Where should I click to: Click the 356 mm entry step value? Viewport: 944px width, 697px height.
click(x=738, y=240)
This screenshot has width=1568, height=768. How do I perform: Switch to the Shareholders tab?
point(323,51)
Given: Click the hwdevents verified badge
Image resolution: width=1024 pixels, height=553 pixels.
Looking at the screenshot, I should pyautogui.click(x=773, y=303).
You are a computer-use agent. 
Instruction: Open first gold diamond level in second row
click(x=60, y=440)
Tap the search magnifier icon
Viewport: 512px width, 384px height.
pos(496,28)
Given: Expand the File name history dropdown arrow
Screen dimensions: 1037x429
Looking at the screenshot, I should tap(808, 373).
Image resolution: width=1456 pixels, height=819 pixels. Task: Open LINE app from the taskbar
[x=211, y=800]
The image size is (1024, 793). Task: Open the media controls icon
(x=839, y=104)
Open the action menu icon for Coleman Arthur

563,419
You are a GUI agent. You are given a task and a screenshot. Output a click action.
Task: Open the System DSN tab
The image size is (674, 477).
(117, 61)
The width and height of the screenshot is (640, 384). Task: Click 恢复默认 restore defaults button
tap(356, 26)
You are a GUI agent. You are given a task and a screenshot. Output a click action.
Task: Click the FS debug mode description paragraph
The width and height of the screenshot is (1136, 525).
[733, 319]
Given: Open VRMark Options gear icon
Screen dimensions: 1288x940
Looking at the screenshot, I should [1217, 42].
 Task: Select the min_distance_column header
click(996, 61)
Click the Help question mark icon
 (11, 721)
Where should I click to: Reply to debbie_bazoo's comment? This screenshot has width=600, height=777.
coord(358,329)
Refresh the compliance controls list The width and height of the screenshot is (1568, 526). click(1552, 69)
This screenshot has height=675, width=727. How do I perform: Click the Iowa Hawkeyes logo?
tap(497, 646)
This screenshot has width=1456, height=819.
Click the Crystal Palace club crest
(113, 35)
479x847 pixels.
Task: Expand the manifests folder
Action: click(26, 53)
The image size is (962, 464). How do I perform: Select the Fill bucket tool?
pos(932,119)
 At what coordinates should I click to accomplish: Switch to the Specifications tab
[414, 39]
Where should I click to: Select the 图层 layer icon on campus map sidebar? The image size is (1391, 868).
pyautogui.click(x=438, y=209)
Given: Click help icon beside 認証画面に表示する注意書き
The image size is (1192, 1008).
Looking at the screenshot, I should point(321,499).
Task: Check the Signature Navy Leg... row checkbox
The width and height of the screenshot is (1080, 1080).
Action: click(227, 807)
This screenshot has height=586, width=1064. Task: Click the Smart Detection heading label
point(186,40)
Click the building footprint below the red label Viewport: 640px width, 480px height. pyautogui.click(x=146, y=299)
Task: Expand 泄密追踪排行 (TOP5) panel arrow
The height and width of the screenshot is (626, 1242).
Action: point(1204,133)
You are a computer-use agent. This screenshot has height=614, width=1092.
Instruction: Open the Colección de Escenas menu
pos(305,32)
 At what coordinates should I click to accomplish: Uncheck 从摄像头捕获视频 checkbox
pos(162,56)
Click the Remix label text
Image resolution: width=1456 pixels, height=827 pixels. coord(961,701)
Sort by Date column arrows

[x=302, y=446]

_ _ _

Work instruction :: Give the records above again, word for word.

Answer section ::
Where should I click to: Click the 356 mm entry step value? Viewport: 944px width, 697px height.
click(x=738, y=240)
This screenshot has width=1568, height=768. How do I perform: Switch to the Shareholders tab?
point(323,51)
Given: Click the hwdevents verified badge
Image resolution: width=1024 pixels, height=553 pixels.
Looking at the screenshot, I should pyautogui.click(x=773, y=303).
You are a computer-use agent. 
Instruction: Open first gold diamond level in second row
click(x=60, y=440)
Tap the search magnifier icon
Viewport: 512px width, 384px height.
pos(496,28)
Given: Expand the File name history dropdown arrow
Screen dimensions: 1037x429
Looking at the screenshot, I should tap(808, 373).
Image resolution: width=1456 pixels, height=819 pixels. Task: Open LINE app from the taskbar
[x=211, y=800]
The image size is (1024, 793). Task: Open the media controls icon
(x=839, y=104)
Open the action menu icon for Coleman Arthur

563,419
You are a GUI agent. You are given a task and a screenshot. Output a click action.
Task: Open the System DSN tab
The image size is (674, 477).
(117, 61)
The width and height of the screenshot is (640, 384). Task: Click 恢复默认 restore defaults button
tap(356, 26)
You are a GUI agent. You are given a task and a screenshot. Output a click action.
Task: Click the FS debug mode description paragraph
The width and height of the screenshot is (1136, 525).
[733, 319]
Given: Open VRMark Options gear icon
Screen dimensions: 1288x940
Looking at the screenshot, I should [1217, 42].
 Task: Select the min_distance_column header
click(996, 61)
Click the Help question mark icon
 (11, 721)
Where should I click to: Reply to debbie_bazoo's comment? This screenshot has width=600, height=777.
coord(358,329)
Refresh the compliance controls list The width and height of the screenshot is (1568, 526). click(1552, 69)
This screenshot has height=675, width=727. How do I perform: Click the Iowa Hawkeyes logo?
tap(497, 646)
This screenshot has width=1456, height=819.
Click the Crystal Palace club crest
(113, 35)
479x847 pixels.
Task: Expand the manifests folder
Action: click(26, 53)
The image size is (962, 464). How do I perform: Select the Fill bucket tool?
pos(932,119)
 At what coordinates should I click to accomplish: Switch to the Specifications tab
[414, 39]
Where should I click to: Select the 图层 layer icon on campus map sidebar? The image size is (1391, 868).
pyautogui.click(x=438, y=209)
Given: Click help icon beside 認証画面に表示する注意書き
The image size is (1192, 1008).
Looking at the screenshot, I should point(321,499).
Task: Check the Signature Navy Leg... row checkbox
The width and height of the screenshot is (1080, 1080).
Action: click(227, 807)
This screenshot has height=586, width=1064. Task: Click the Smart Detection heading label
point(186,40)
Click the building footprint below the red label Viewport: 640px width, 480px height. pyautogui.click(x=146, y=299)
Task: Expand 泄密追踪排行 (TOP5) panel arrow
The height and width of the screenshot is (626, 1242).
Action: point(1204,133)
You are a computer-use agent. This screenshot has height=614, width=1092.
Instruction: Open the Colección de Escenas menu
pos(305,32)
 At what coordinates should I click to accomplish: Uncheck 从摄像头捕获视频 checkbox
pos(162,56)
Click the Remix label text
Image resolution: width=1456 pixels, height=827 pixels. coord(961,701)
Sort by Date column arrows

[x=302, y=446]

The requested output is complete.